__Work to be completed__
Retype the rows from the line containing "Where should I click to: Click" through the end of the rows, with no pictures in your answer.

__Records__
········

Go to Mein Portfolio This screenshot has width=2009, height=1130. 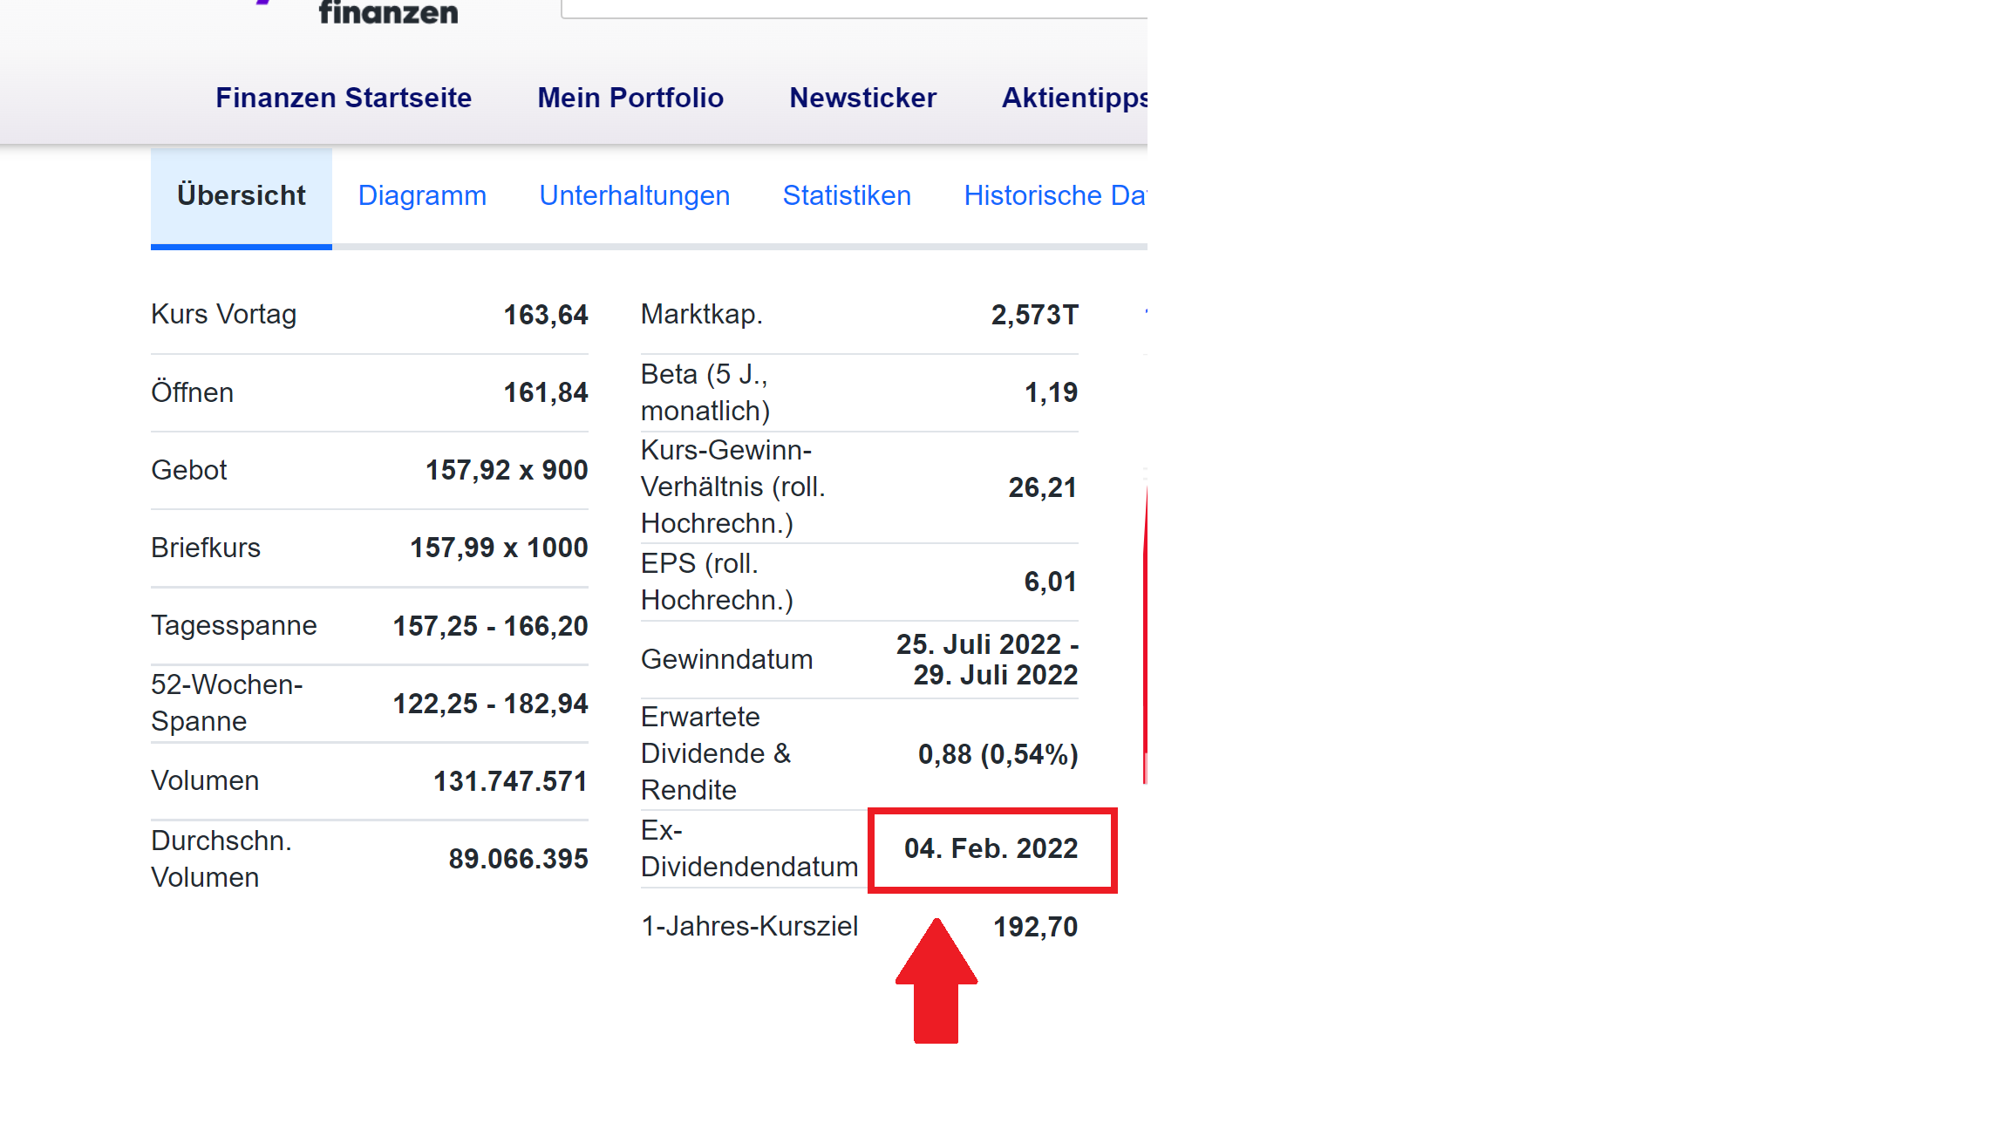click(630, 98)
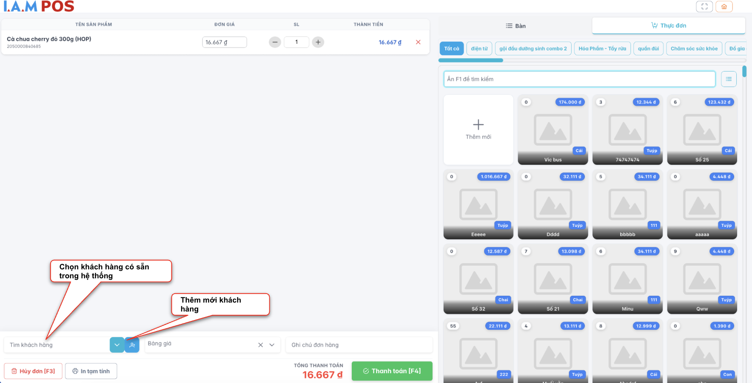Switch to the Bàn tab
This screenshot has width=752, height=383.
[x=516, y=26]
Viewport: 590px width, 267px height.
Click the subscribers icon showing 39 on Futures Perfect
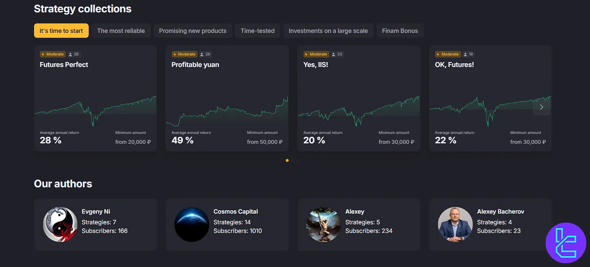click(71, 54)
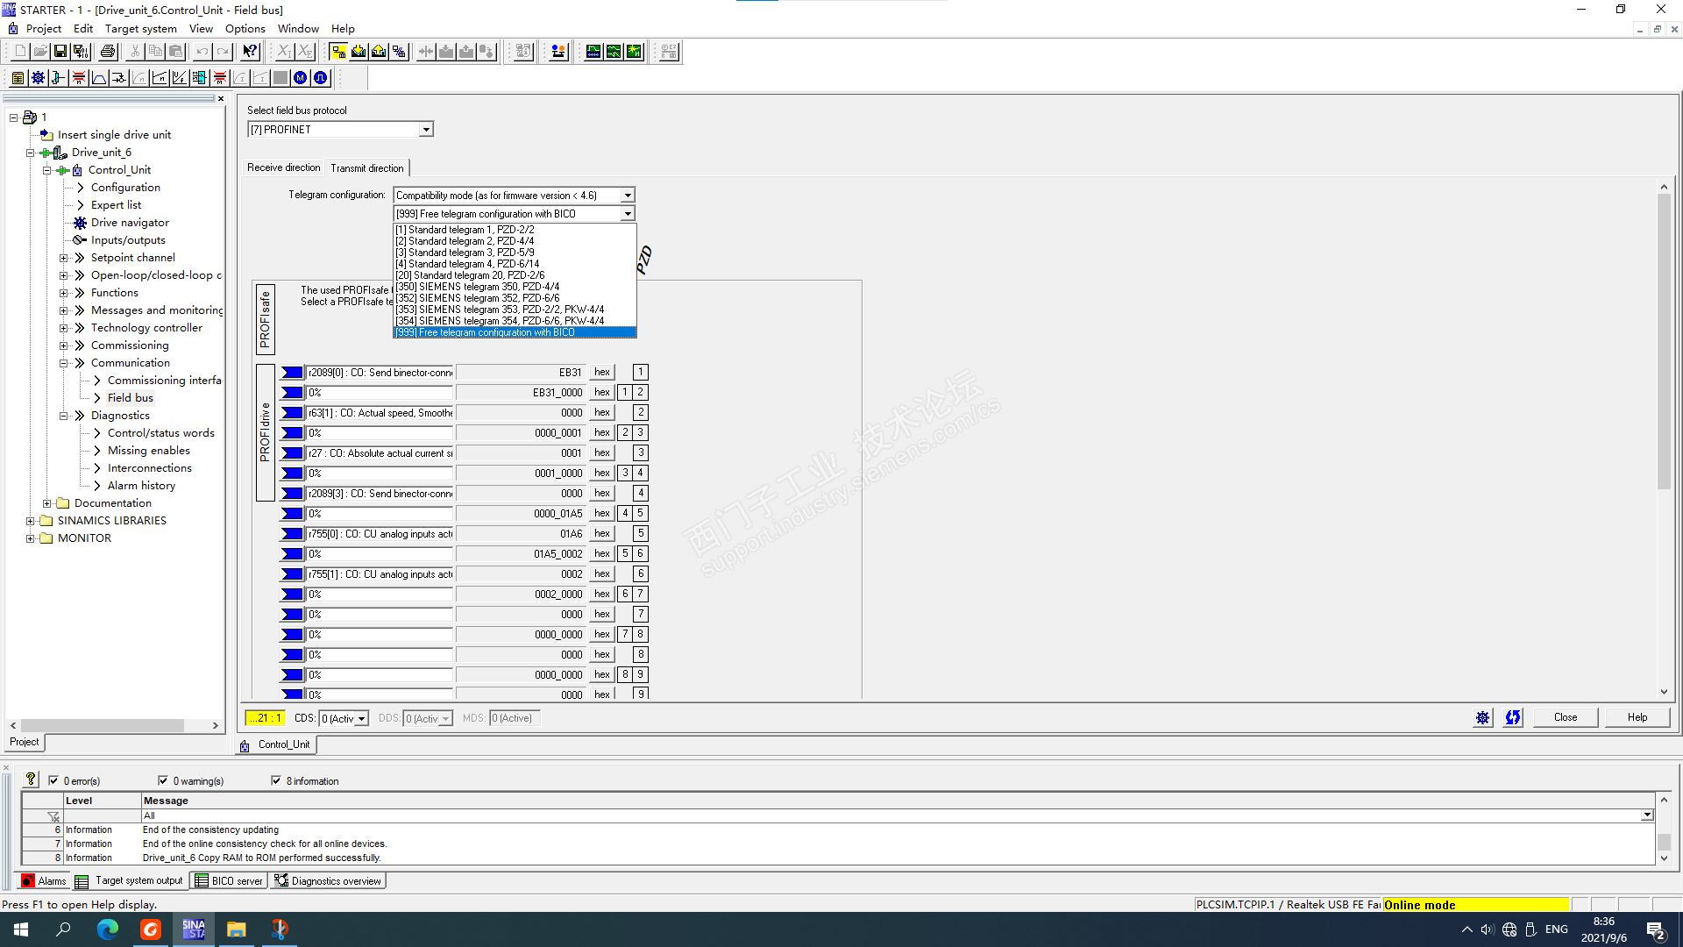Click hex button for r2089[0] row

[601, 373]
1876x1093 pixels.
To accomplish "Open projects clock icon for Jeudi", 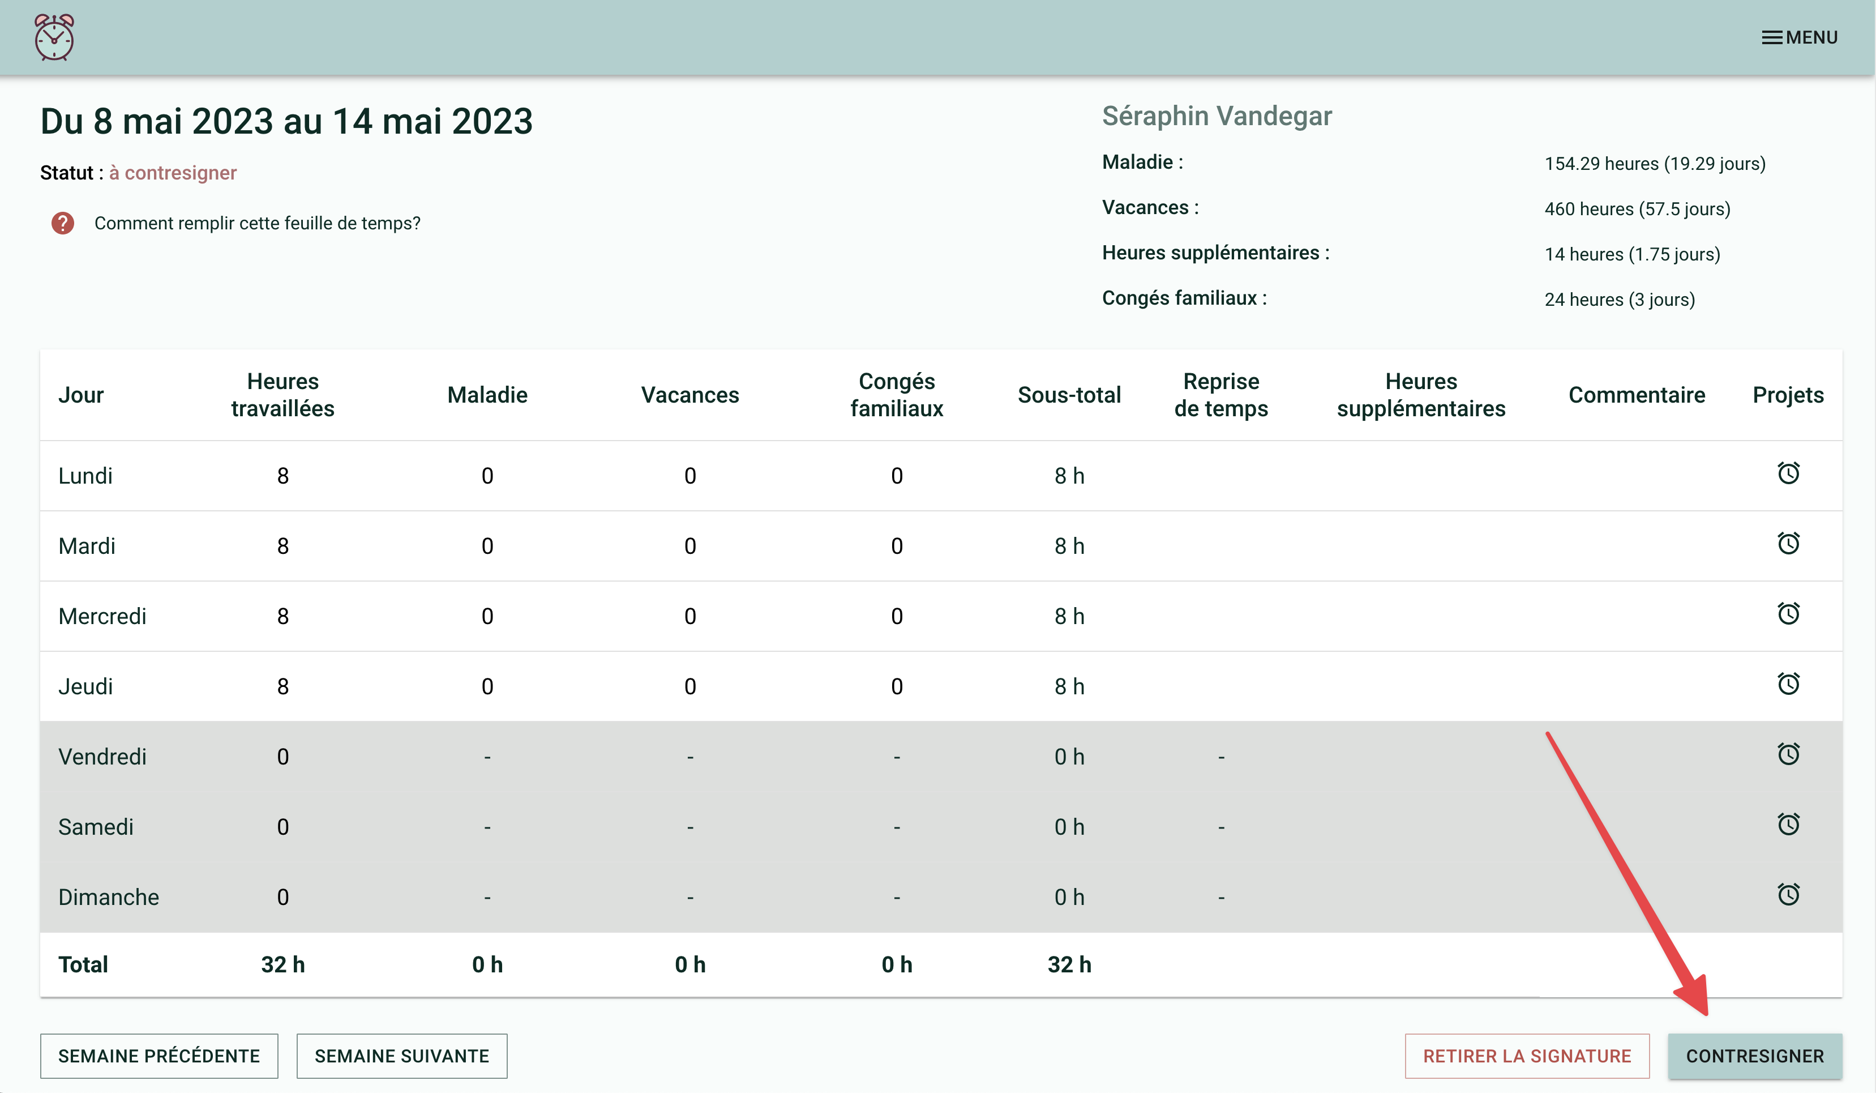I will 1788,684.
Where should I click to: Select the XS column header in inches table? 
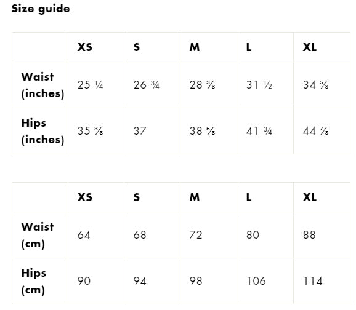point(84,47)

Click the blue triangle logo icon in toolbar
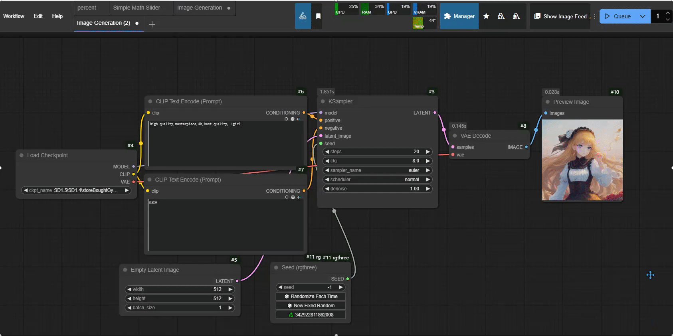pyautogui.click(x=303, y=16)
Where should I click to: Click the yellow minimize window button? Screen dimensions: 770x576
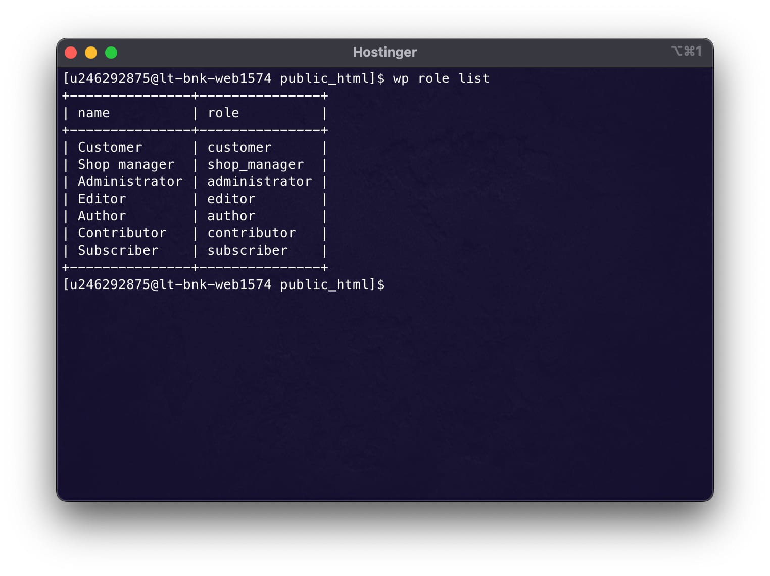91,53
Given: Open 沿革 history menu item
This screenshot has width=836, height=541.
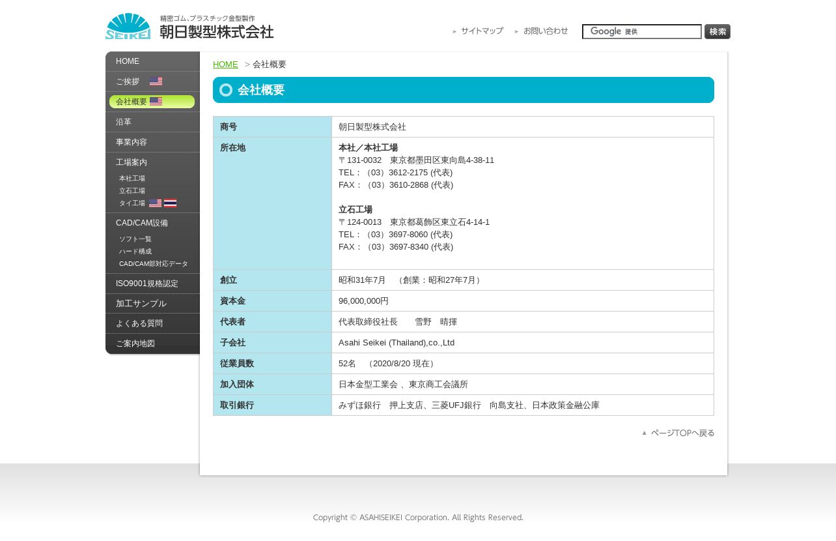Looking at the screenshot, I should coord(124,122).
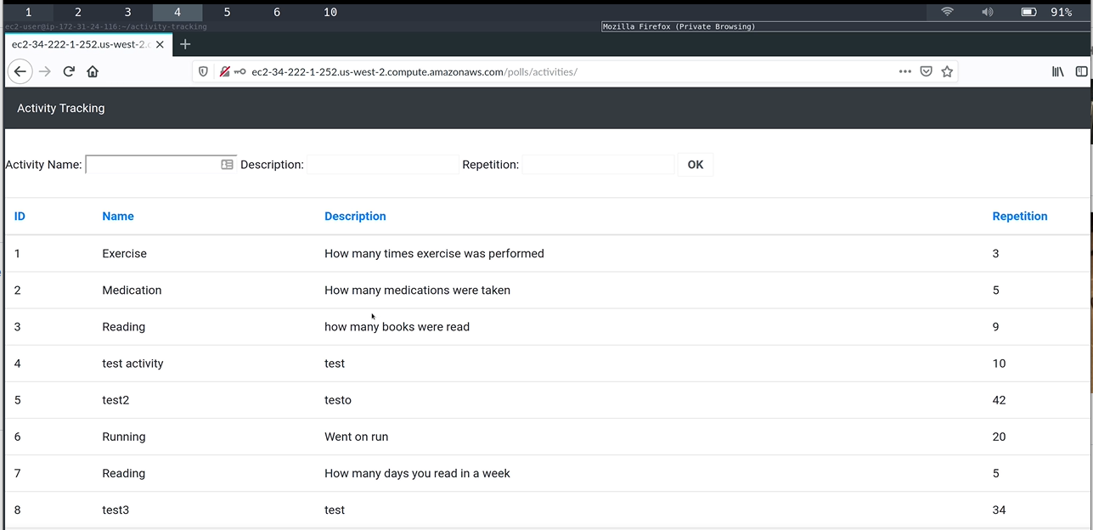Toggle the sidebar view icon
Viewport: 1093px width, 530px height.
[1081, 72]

········

__Complete output__
Where should I click to: Click the yellow minimize window button? Screen dimensions: 770x576
91,53
Given: Open 沿革 history menu item
This screenshot has width=836, height=541.
Looking at the screenshot, I should coord(124,122).
Toggle the sidebar view icon
Viewport: 1093px width, 530px height.
[1081, 72]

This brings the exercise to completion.